Problem: Your reply must be one number: the count of lines in the data below that contain "компоненты".

Collected data entries:
==============================

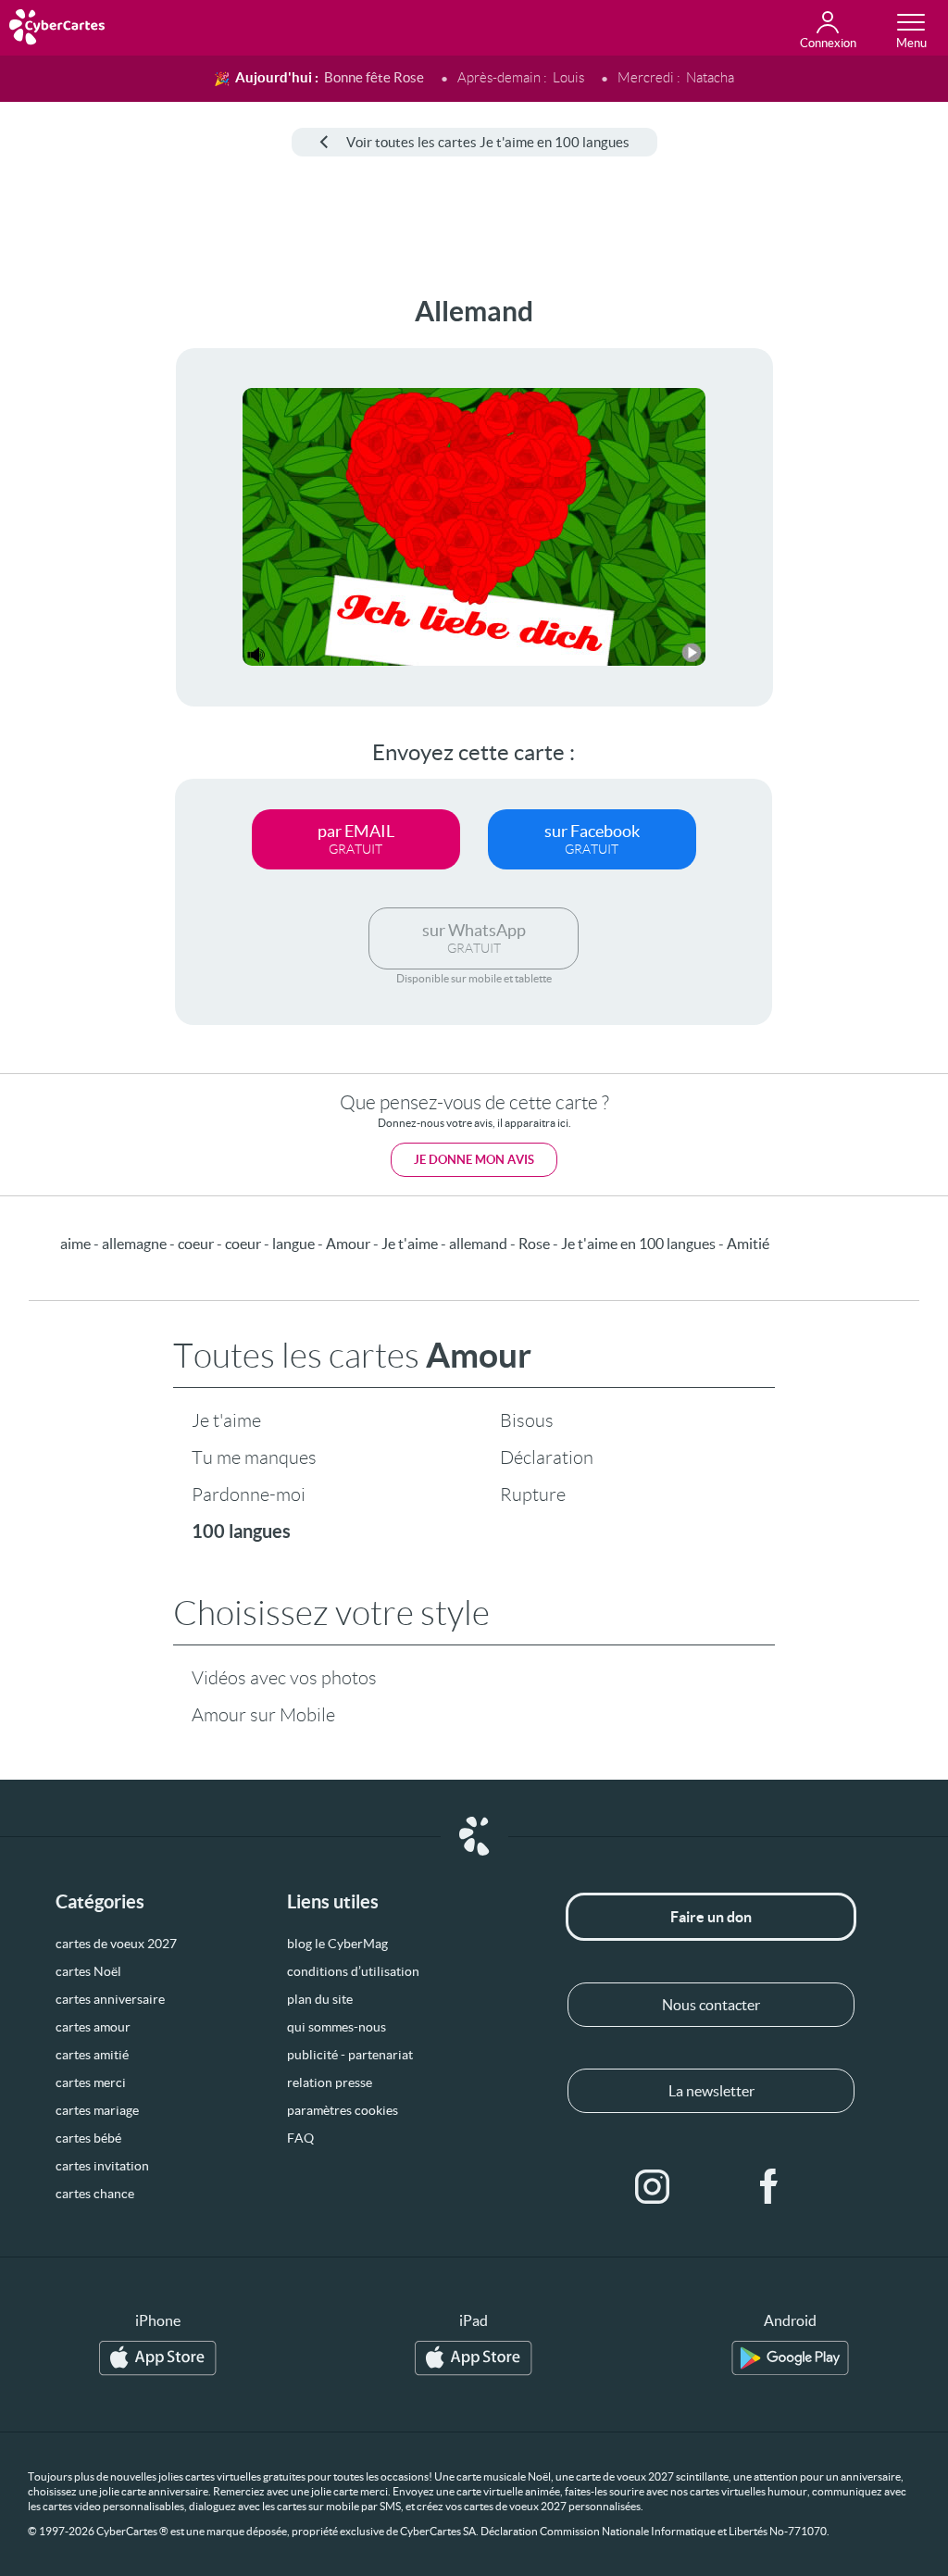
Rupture (533, 1494)
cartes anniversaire (110, 1999)
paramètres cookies (342, 2110)
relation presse (329, 2082)
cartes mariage (97, 2110)
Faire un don (711, 1916)
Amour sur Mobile (263, 1715)
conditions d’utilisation (353, 1971)
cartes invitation (102, 2165)
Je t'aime (226, 1420)
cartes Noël (88, 1971)
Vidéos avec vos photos (284, 1678)
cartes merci (91, 2082)
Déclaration (546, 1457)
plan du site (320, 1999)
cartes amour (93, 2027)
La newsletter (711, 2090)
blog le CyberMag (337, 1943)
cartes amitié (92, 2054)
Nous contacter (711, 2004)
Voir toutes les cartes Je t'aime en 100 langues (488, 142)
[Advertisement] (71, 573)
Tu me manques (254, 1457)
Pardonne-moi (249, 1494)
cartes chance (95, 2193)
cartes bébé (88, 2138)
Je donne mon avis (474, 1160)
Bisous (527, 1420)
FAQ (300, 2138)
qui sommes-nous (336, 2027)
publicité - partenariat (350, 2054)
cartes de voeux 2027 (116, 1943)
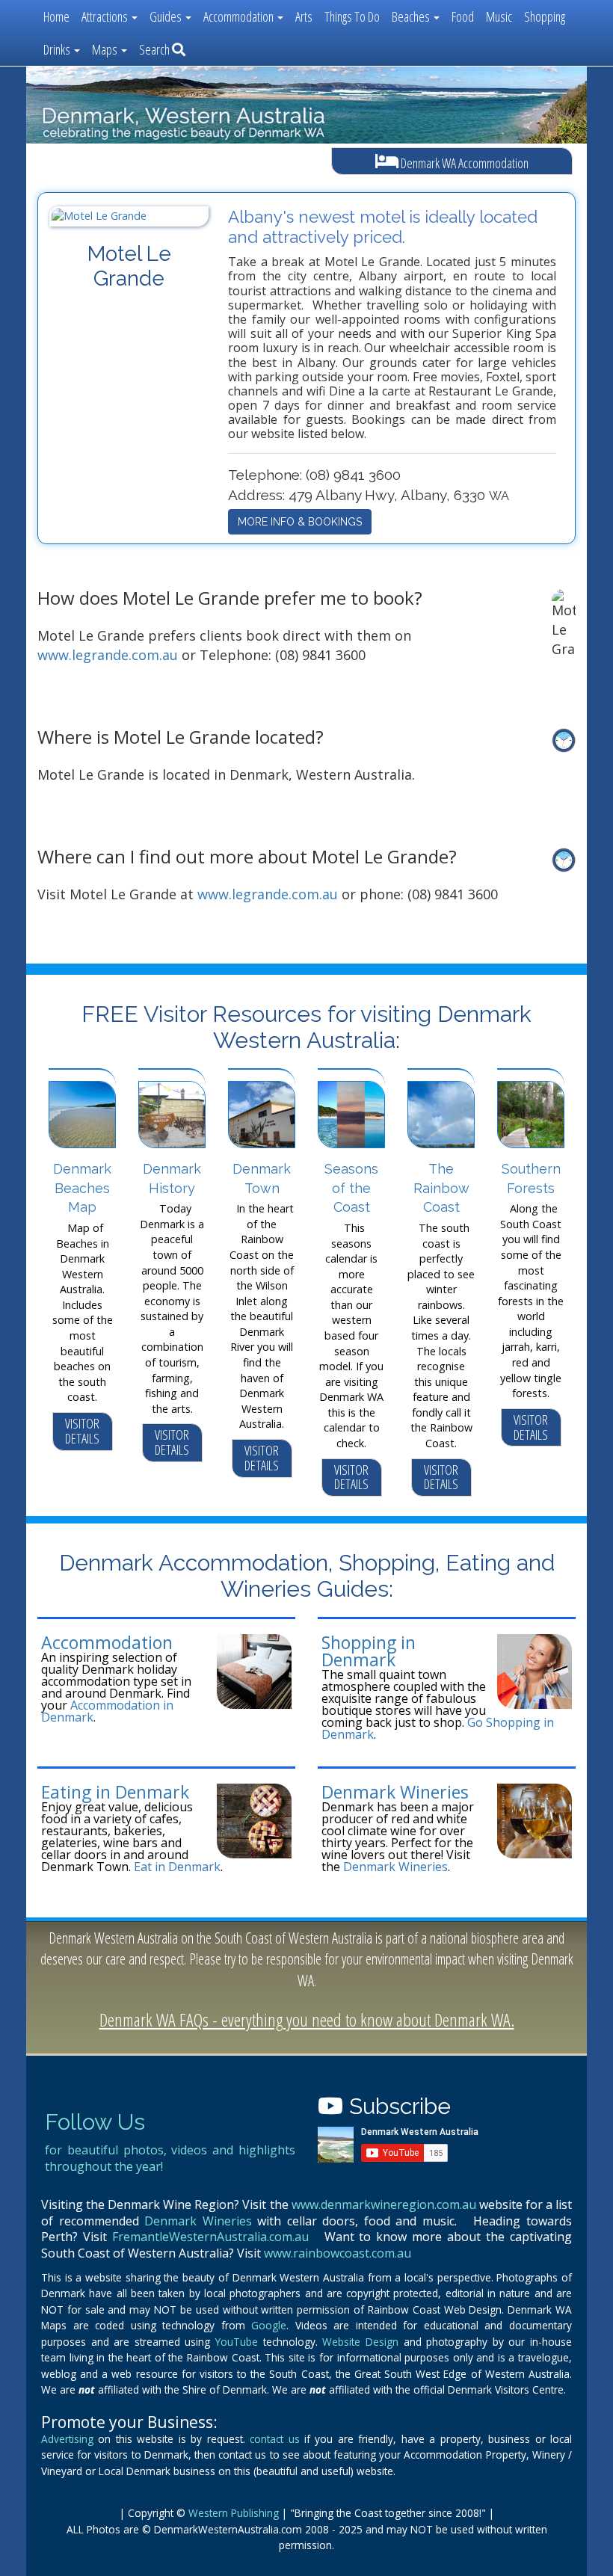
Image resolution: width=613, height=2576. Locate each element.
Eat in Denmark (177, 1866)
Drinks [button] (58, 49)
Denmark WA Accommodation (463, 163)
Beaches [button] (412, 16)
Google (268, 2325)
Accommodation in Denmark (107, 1711)
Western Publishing (233, 2513)
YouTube (236, 2342)
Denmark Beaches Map (82, 1188)
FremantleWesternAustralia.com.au (210, 2236)
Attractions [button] (105, 16)
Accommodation (107, 1642)
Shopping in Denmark (368, 1650)
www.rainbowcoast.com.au (337, 2253)
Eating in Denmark (115, 1792)
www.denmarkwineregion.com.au (384, 2204)
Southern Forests (531, 1178)
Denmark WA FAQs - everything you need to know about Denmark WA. (306, 2019)
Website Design (360, 2342)
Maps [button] (106, 49)
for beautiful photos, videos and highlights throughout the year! (170, 2158)
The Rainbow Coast (441, 1188)
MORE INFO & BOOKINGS (300, 522)
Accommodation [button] (239, 16)
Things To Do (352, 16)
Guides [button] (167, 16)
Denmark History (172, 1178)
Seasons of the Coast (351, 1188)
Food (463, 16)
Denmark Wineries (395, 1792)
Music (499, 16)
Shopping (544, 16)
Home (56, 16)
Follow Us (95, 2122)
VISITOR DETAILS (82, 1430)
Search (155, 49)
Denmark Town (261, 1178)
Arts (303, 16)
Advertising (67, 2439)
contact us (274, 2439)
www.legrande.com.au (107, 655)
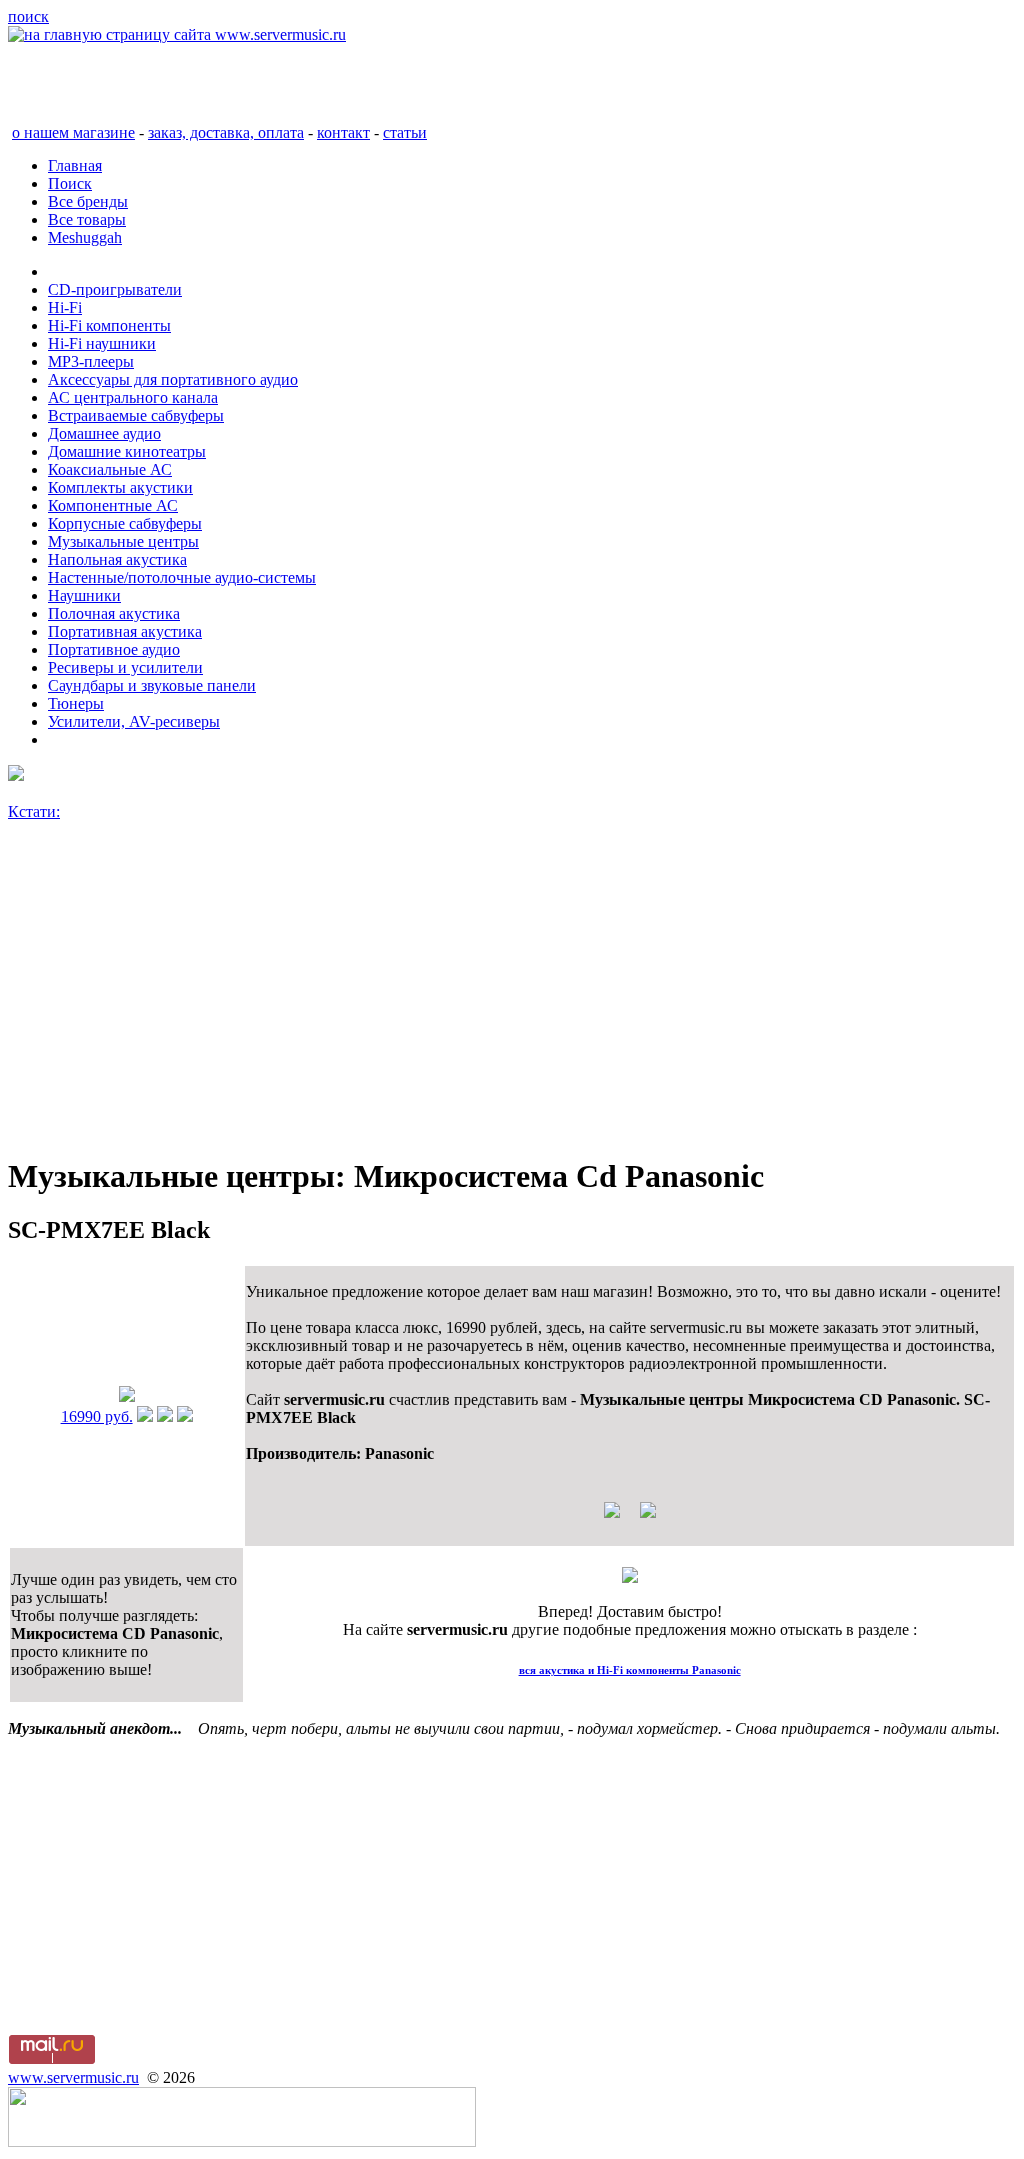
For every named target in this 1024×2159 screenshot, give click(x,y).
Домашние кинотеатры (127, 451)
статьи (405, 132)
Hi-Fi (65, 307)
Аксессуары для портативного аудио (173, 379)
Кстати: (34, 811)
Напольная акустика (117, 559)
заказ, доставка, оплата (226, 132)
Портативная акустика (125, 631)
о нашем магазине (73, 132)
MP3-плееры (91, 361)
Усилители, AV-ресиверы (134, 721)
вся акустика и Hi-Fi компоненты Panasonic (630, 1670)
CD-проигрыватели (115, 289)
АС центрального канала (133, 397)
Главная (75, 165)
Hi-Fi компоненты (109, 325)
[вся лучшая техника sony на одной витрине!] (16, 775)
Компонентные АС (113, 505)
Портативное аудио (114, 649)
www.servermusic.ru (73, 2077)
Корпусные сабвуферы (125, 523)
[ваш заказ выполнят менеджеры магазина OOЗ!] (630, 1577)
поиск (28, 16)
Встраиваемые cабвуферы (136, 415)
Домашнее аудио (104, 433)
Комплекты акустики (120, 487)
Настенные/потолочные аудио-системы (182, 577)
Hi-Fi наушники (102, 343)
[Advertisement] (512, 997)
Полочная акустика (114, 613)
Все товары (87, 219)
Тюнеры (76, 703)
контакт (343, 132)
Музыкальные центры (123, 541)
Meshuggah (85, 237)
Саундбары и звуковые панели (152, 685)
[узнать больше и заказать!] (145, 1416)
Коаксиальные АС (110, 469)
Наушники (84, 595)
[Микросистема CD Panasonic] (127, 1396)
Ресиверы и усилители (125, 667)
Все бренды (88, 201)
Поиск (70, 183)
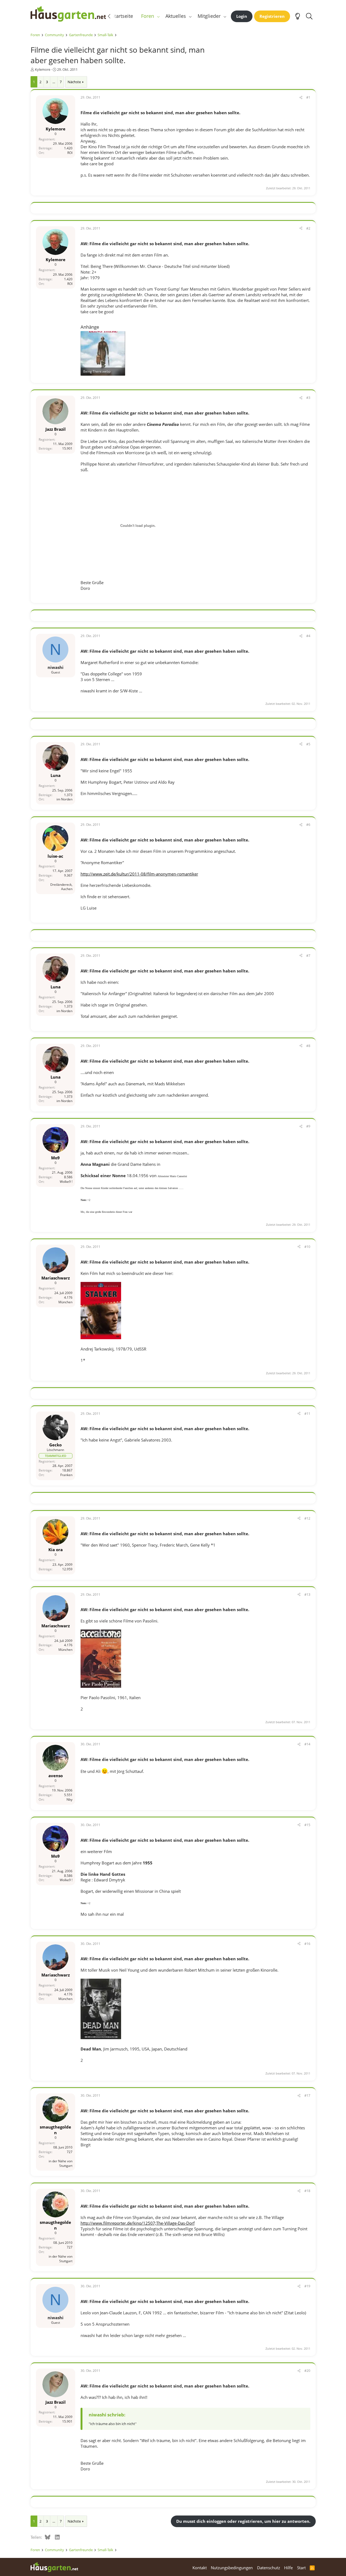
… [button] (53, 81)
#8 (308, 1045)
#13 (307, 1594)
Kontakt (199, 2567)
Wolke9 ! (66, 1181)
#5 (308, 744)
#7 (308, 955)
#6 (308, 824)
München (65, 1302)
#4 (308, 636)
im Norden (64, 799)
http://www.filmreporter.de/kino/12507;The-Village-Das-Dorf (138, 2223)
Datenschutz (268, 2567)
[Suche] (309, 16)
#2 (308, 228)
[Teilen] (300, 98)
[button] (158, 16)
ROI (69, 152)
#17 (307, 2095)
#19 (307, 2286)
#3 (308, 397)
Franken (66, 1475)
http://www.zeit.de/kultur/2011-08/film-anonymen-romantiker (139, 874)
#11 (307, 1413)
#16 (307, 1943)
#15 (307, 1825)
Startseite (122, 16)
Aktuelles (175, 16)
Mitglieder (209, 16)
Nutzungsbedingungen (232, 2567)
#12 (307, 1518)
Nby (69, 1799)
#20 (307, 2370)
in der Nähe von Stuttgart (60, 2163)
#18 (307, 2190)
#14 (307, 1744)
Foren (147, 16)
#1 (308, 97)
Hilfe (288, 2567)
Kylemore (42, 69)
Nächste (74, 81)
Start (301, 2567)
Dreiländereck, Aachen (61, 886)
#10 (307, 1246)
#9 (308, 1126)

==============================

Answer section: 2